---- Material shown

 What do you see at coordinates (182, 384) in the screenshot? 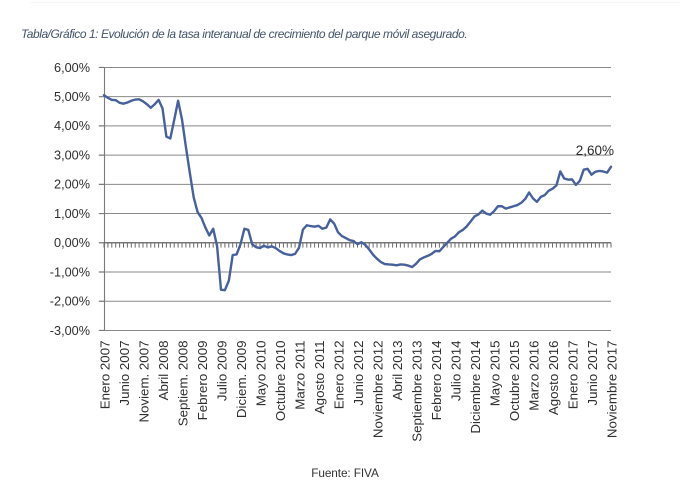
I see `svg-text: Septiem. 2008` at bounding box center [182, 384].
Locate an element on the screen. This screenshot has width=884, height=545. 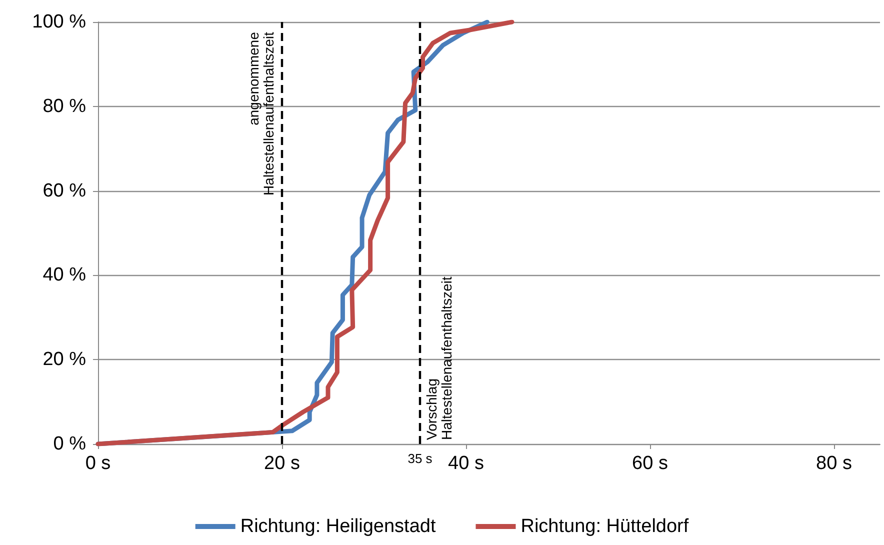
x-tick-label: 80 s is located at coordinates (834, 464).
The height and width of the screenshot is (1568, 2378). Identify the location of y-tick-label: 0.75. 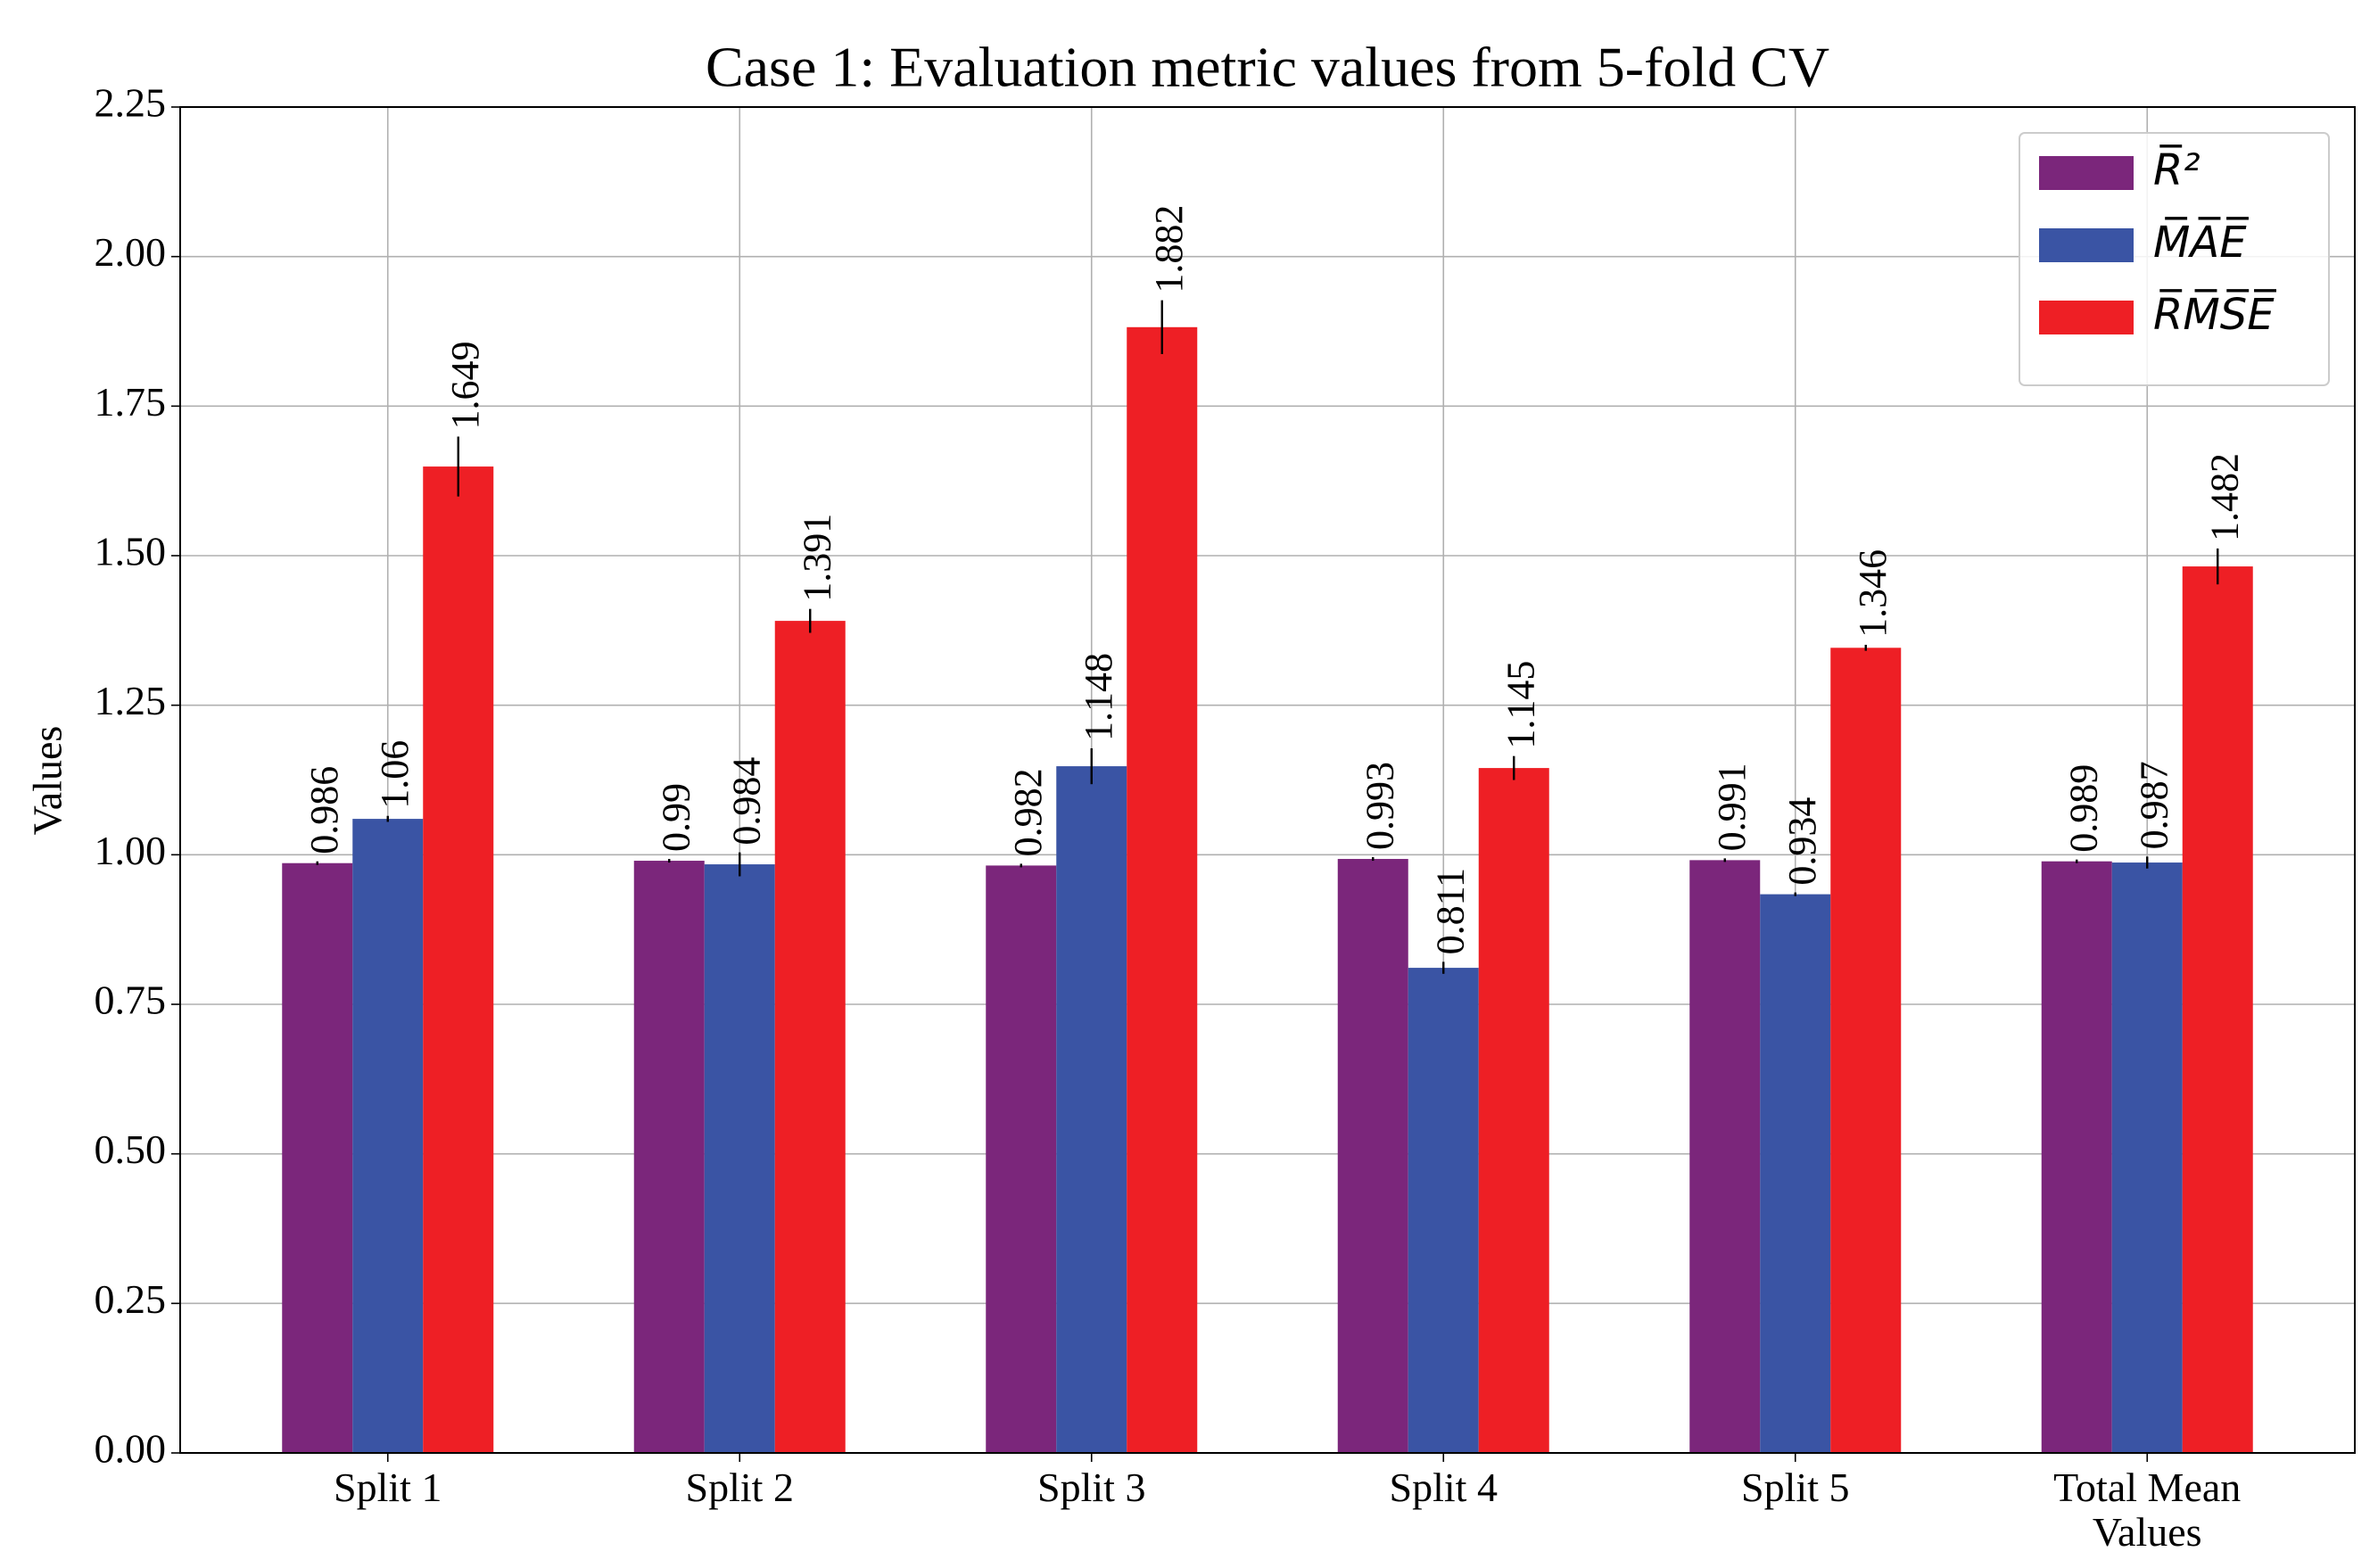
(131, 1000).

--------

**Exercise instructions:**
Can you render all of the data above as a Markdown table with the columns Row and Line, giving each line a row number, skipping blank lines, and leaving out the pictures?

**Exercise response:**
| Row | Line |
|---|---|
| 1 |  What do you see at coordinates (182, 384) in the screenshot?  |
| 2 | I see `svg-text: Septiem. 2008` at bounding box center [182, 384]. |
| 3 | Locate an element on the screen. This screenshot has width=884, height=545.  |
| 4 | x-tick-label: 80 s is located at coordinates (834, 464). |
| 5 | The height and width of the screenshot is (1568, 2378). Identify the location of y-tick-label: 0.75.  |
| 6 | (131, 1000). |